May be MH who had some outstanding passenger orders which weren't due for delivery for another few years, also I think JL had a few passenger orders outstanding from years ago too.
OzGlobal From France, joined Nov 2004, 2758 posts, RR: 4
Reply 20, posted (9 years 11 months 5 days 13 hours ago) and read 2098 times:
Quoting Thrust (reply 15): When the A380 enters service, we should see whose theory proves to be correct, Airbus saying the market demands much bigger jets, or Boeing saying smaller aircraft are better solutions.
I thought we had all moved on from this sort of jingoistic false dicotomy. The 787 will sell in much larger numbers than the A380 due to its market sector and the A380 will sell in good numbers to those airlines who have such operational needs, as is already happening. If people don't need to fill an A380, they don't necessarily need to limit themselves to Boeing: if you hadn't noticed, both suppliers cover the full gammit of aircraft sizes.
When all's said and done, there'll be more said than done.
--- --- ---
> **Actions to take**
• A. Answer these questions about the forum discussion of the A380 and 787, each on its own line:
(i) Where is the poster OzGlobal from?
(ii) Which aircraft does the poster expect to sell in much larger numbers than the A380?
(iii) How many times had Reply 20 been read?
• B. Write the next part of the forum discussion of the A380 and 787, picking up after its final line.
The material comes from a source unrelated to the forum discussion about the A380 and 787.

> **Provided data**
--- --- ---
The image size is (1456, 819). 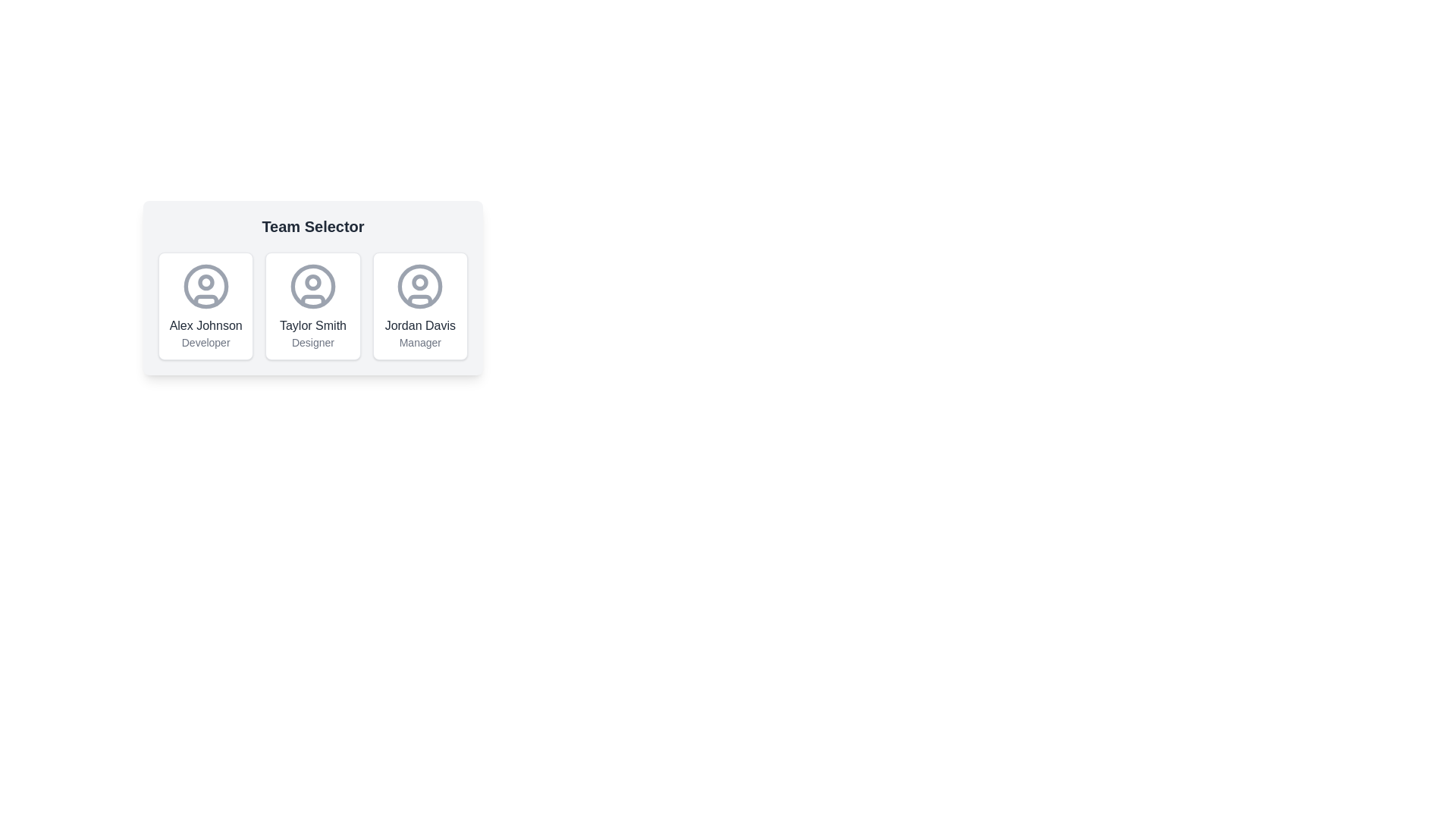 What do you see at coordinates (205, 287) in the screenshot?
I see `the Decorative Circle that serves as the outer ring of the profile icon for Alex Johnson, Developer, located in the Team Selector area` at bounding box center [205, 287].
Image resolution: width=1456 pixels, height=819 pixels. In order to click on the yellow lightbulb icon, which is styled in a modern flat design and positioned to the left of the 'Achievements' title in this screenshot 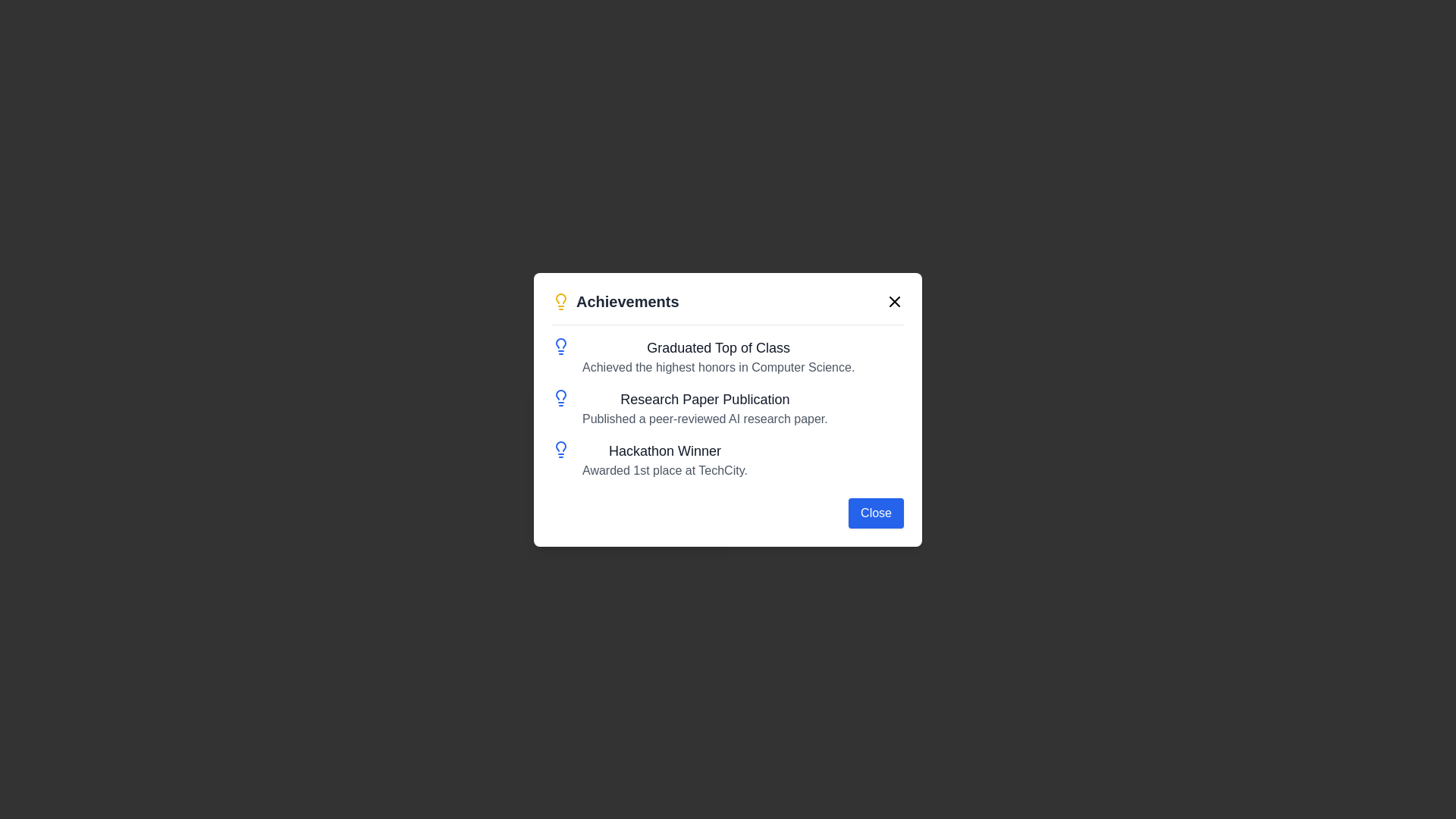, I will do `click(560, 301)`.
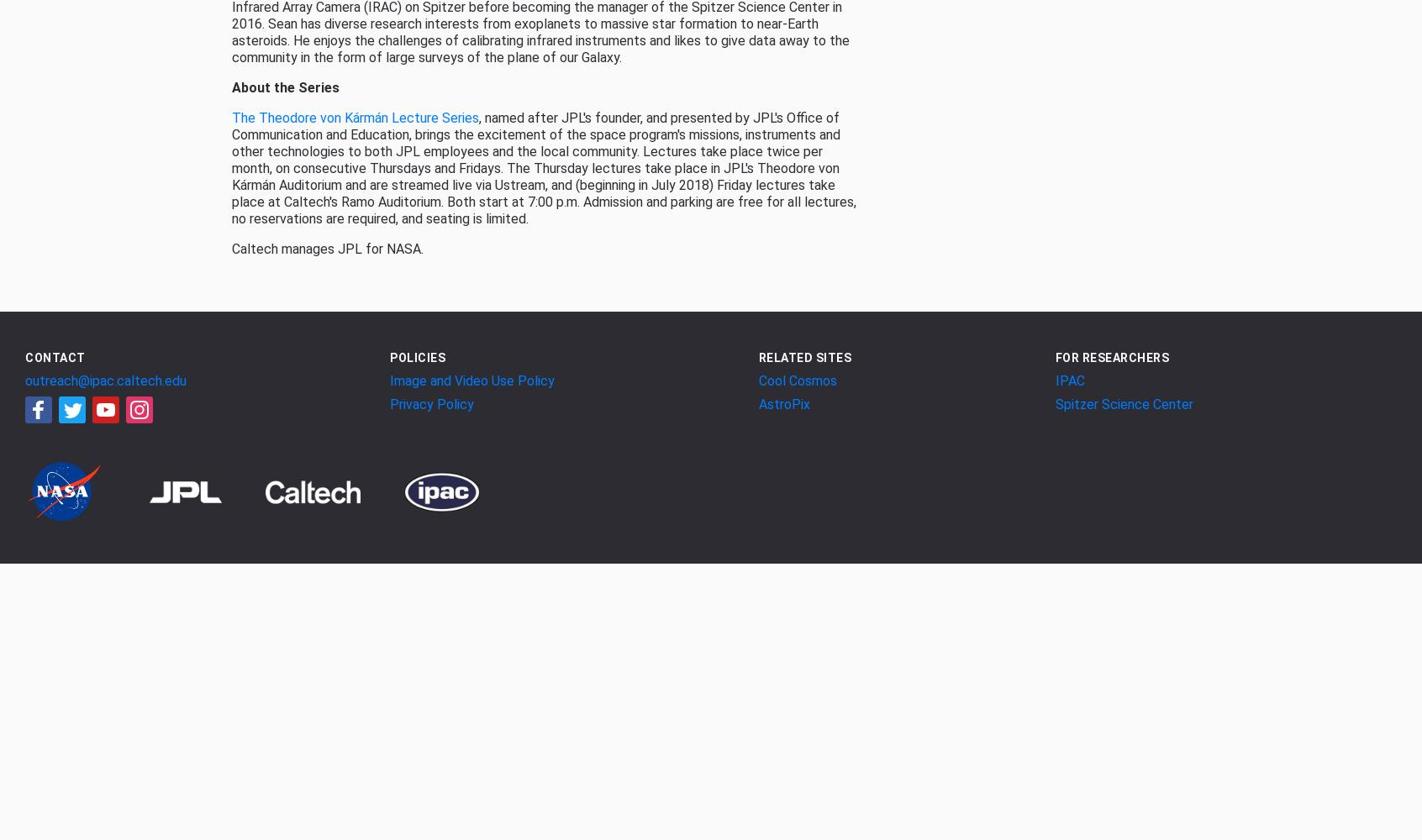  Describe the element at coordinates (783, 402) in the screenshot. I see `'AstroPix'` at that location.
--- --- ---
> **Answers**
• A.
(i) France
(ii) The 787
(iii) 2098 times

• B.
BA From United States of America, joined May 2000, 11154 posts, RR: 59
Reply 21, posted (9 years 11 months 5 days 13 hours ago) and read 2064 times:
A 747 order being canceled is not something I would start worrying and panicking about.
While I think we all agree that the 747's once glorious days of many orders are gone, I still think there is a market for the aircraft for a number of years to come, particularly existing operators, especially the freighter version.
I think the 747 will continue to be in production for at least another 5 years. If the B747 Advanced is developed, then much further than that.
I really do hope the B747 Advanced is developed. It would add many years to the 747 program.
I could see Qantas, ANA, and JAL as potential customers.
Quoting Phxinterrupted (reply 13): I hope you're not suggesting the A380's orders are impressive. The B787 already has 193 orders and commitments in less than a third of the time.
Last time I checked, the B787 is not a 550-seat double decker like the A380 is.
You're trying to compare apples with oranges.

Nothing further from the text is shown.